On another note, I noticed that the reference fast_fss implementation accumulates the sum of squares before computing the scores. This can potentially overflow for larger fields - probably no one tried anything much larger than 1000x1000. In any case this doesn't affect the numpy/pure python implementations since they automagically handle big ints. We do have to be careful with using numba etc. though I only ran into the issue in rust using i32. Switching to i64 fixed it.

nikeethr commented 5 months ago

Following up from discussions, this issue will now only focus on the numpy implementation.

266 contains lumped examples as an initial version so the work is in version control.

Going forward:

nikeethr commented 5 months ago

Aggregation across non-spatial dims

@nicholasloveday pointed me to this: https://journals.ametsoc.org/view/journals/mwre/149/10/MWR-D-18-0106.1.xml.

From what I understand, aggregation across other dimensions, is not dissimilar to the 2-D method. However, N-D "volumetric" prefix sums or convolutions are highly non-trivial to compute in reasonable time. Double however, if we make the assumption that only the spatial dimensions are aggregated using the sliding window, and every other dimension that is being reduced is just summed up to a scalar, we can use the following simplified algorithm.

Let's assume our data set is of the form lat x lon x time x lead_time => N x M x T x L
where,
    lat x lon = spatial dims

1. [Map] Map the input field into a list of fields to be aggregated over. i.e.

        lat x lon x time x lead_time -> [lat x lon] x lead_time,
        where,
            [lat x lon] is a list of T spatial fields.
            keep_dim = lead_time; spatial_dims = lat, lon; collapse_dim = time

2. [Compute] For each lead time compute the decomposed fss score for [lat x lon] (len = T).

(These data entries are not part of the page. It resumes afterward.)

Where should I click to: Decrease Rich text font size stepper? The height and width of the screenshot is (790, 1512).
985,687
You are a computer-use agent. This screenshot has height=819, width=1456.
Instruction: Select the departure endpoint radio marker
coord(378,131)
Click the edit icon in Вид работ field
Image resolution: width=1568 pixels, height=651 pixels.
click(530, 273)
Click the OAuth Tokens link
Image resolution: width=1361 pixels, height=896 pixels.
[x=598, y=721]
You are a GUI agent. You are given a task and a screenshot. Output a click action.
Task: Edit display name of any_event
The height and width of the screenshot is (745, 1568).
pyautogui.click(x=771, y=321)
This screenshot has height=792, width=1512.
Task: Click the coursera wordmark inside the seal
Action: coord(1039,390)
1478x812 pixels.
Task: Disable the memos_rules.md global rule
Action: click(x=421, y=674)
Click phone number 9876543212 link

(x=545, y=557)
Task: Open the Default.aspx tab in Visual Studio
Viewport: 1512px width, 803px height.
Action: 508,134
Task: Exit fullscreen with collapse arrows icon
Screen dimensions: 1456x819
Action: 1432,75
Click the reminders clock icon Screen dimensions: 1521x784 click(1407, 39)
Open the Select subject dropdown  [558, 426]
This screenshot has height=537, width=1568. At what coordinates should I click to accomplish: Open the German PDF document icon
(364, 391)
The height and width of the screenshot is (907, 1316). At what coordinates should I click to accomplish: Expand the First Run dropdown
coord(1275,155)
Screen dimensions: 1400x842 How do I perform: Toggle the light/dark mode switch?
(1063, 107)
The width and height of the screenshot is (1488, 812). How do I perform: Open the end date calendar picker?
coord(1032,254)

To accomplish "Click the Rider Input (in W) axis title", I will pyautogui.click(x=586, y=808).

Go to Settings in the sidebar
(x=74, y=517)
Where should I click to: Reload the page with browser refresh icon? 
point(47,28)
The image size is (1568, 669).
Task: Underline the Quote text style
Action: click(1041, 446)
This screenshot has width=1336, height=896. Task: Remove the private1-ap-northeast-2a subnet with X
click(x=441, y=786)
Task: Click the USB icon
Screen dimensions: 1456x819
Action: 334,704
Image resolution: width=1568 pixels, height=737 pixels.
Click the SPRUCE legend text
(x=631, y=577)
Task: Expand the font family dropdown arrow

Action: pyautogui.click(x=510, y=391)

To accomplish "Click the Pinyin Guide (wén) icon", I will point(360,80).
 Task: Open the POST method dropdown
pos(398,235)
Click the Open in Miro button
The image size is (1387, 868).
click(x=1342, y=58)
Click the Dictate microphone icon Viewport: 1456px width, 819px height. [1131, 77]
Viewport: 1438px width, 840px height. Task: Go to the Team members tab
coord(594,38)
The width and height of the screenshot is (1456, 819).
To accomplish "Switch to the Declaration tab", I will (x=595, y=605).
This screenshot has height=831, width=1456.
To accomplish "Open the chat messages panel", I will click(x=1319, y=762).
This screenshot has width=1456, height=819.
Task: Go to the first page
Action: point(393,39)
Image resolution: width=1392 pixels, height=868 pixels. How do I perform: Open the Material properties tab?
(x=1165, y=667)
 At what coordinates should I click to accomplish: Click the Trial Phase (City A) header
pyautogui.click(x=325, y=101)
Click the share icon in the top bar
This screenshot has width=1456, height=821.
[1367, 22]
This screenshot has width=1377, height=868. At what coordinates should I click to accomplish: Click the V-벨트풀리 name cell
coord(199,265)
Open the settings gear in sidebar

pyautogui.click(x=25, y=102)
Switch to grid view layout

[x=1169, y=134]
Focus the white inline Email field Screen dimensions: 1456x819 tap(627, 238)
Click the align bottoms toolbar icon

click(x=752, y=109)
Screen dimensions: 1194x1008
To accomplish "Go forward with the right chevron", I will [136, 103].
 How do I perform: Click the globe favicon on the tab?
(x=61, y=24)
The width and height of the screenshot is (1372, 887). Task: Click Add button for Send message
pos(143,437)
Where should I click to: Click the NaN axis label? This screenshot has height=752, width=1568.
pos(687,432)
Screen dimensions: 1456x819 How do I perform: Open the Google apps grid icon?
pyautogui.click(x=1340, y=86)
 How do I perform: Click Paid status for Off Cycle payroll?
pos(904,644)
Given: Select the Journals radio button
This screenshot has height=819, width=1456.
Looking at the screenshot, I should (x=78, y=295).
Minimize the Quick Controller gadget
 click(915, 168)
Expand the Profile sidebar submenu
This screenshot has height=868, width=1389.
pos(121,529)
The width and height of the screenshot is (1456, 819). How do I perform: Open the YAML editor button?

        The decomposed FSS score is a tuple containing the components required
        to formulate the inal score:

        (obs_sum / T, fcst_sum / T, (obs_sum - fcst_sum) / T)

        The division by T is optional, but good to have for larger datasets to
        avoid integer overflow issues when aggregating.

3. [Reduce] Sum the decomposed score across the accumulated dimension.

        fss <- [0; 1 x L]
        for each leadtime, lt {
            obs_sum <- sum_T(fss_decomposed[lt][0])
            fcst_sum <- sum_T(fss_decomposed[lt][1])
            diff_sum <- sum_T(fss_decomposed[lt][2])
            fss[lt] <- dff_sum / (obs_sum + fcst_sum)
        }
        return fss :: size := 1 x L

The reason why we need to keep track of the decomposed score instead of simply
aggregating the final score is because:

1/x + 1/y != 1 / (x+y)

The computational time above is linear if we assume all threads are saturated or we end up being memory bound. i.e. if 1 field takes 1s, aggregation over 100 fields will take 100s (excluding the reduction operation). However, such scenarios are trivially parallelisable and if numpy is restricted to a single thread, we can expect gains using dask. Though its hard to tell the actual factor of speed-up of "multi-threaded numpy" v.s. "dask + single-threaded numpy", or some hybrid without trying it out.